Document section:
Amit Sethi, associate professor in Pitt’s School of Health and Rehabilitation Sciences, was awarded a National Institutes of Health (NIH) R21 grant for a project aimed at improving hand function in stroke survivors.

The $425,000 award from NIH will fund work within Pitt’s Neuromotor Recovery and Rehabilitation Laboratory, of which Sethi is principal investigator.

More than two-thirds of stroke survivors in the United States have residual paralysis of the upper limb, and few treatment options are appropriate or effective. Sethi’s project will test whether noninvasive brain, nerve and hand stimulation can improve hand movement after moderate-to-severe stroke.

School of Nursing's Lingler earns $2.1 million to study patient reactions to Alzheimer’s diagnoses

Jennifer Lingler, vice chair for research in Pitt's School of Nursing, will lead a study to advance understanding of real-world patient and family member reactions to biomarker-informed Alzheimer’s disease diagnoses. The research, which earned a $2.1 million grant from the National Institute on Aging, will inform best practices to monitor and support those most in need.

Dataset extract:

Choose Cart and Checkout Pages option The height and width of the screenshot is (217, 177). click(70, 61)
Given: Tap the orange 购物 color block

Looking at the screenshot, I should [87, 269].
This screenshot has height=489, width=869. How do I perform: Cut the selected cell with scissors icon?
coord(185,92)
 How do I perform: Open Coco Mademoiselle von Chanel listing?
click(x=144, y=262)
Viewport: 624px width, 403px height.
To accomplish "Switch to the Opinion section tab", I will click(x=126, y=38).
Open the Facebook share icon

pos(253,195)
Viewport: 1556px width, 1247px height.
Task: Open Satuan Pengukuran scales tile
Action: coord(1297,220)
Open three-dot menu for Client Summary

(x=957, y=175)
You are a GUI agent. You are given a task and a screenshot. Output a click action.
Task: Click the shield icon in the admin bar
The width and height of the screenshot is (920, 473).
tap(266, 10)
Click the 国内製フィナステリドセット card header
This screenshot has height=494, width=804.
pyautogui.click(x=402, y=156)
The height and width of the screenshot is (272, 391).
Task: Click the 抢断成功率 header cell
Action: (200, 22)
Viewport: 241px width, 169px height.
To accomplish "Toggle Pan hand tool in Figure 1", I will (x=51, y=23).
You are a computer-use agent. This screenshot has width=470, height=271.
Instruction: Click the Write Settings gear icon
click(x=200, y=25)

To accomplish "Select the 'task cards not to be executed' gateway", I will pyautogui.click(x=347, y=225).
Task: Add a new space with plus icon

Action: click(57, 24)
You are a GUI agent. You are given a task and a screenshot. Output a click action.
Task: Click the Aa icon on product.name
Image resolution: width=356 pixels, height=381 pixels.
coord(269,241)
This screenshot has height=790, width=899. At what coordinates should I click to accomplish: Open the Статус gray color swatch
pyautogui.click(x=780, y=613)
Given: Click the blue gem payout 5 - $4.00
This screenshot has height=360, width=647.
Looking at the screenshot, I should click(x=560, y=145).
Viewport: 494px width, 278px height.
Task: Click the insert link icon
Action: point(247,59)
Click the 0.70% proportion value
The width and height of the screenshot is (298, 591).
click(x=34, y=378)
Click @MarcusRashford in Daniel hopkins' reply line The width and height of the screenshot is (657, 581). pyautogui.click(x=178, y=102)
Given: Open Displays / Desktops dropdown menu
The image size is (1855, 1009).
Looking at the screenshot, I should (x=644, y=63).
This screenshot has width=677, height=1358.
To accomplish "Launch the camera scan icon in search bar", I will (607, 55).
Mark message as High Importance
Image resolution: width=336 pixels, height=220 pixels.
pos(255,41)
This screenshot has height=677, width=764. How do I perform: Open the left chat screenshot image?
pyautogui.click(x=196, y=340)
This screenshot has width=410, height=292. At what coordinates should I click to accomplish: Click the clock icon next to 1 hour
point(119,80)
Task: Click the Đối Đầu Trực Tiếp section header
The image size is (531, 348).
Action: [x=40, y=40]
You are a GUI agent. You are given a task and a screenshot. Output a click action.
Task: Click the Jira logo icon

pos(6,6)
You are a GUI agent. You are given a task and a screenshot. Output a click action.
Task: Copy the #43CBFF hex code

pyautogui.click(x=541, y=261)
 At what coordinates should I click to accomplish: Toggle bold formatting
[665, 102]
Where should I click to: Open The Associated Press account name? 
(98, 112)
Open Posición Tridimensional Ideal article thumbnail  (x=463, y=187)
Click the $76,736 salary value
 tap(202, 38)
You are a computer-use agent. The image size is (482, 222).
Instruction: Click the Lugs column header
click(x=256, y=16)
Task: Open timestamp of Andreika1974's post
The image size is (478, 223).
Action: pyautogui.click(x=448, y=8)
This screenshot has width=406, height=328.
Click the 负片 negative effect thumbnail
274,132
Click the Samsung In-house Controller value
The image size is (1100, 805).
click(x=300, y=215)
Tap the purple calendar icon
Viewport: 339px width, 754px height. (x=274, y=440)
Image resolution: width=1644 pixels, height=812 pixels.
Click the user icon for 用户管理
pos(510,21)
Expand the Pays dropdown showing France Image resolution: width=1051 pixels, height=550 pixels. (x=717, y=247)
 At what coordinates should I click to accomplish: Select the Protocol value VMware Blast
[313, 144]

Directions for this task:
Using the grant announcements, decide whether each statement below agrees with them. Answer yes or no for each, quoting the deciding words.
1. Sethi is principal investigator of the lab where his grant-funded work will take place.
2. Lingler's $2.1 million grant came from the National Institutes of Health.
3. Sethi's project will test noninvasive stimulation to improve hand movement after moderate-to-severe stroke.

The answer:
1. Yes: "Pitt’s Neuromotor Recovery and Rehabilitation Laboratory, of which Sethi is principal investigator"
2. No: "earned a $2.1 million grant from the National Institute on Aging"
3. Yes: "will test whether noninvasive brain, nerve and hand stimulation can improve hand movement after moderate-to-severe stroke"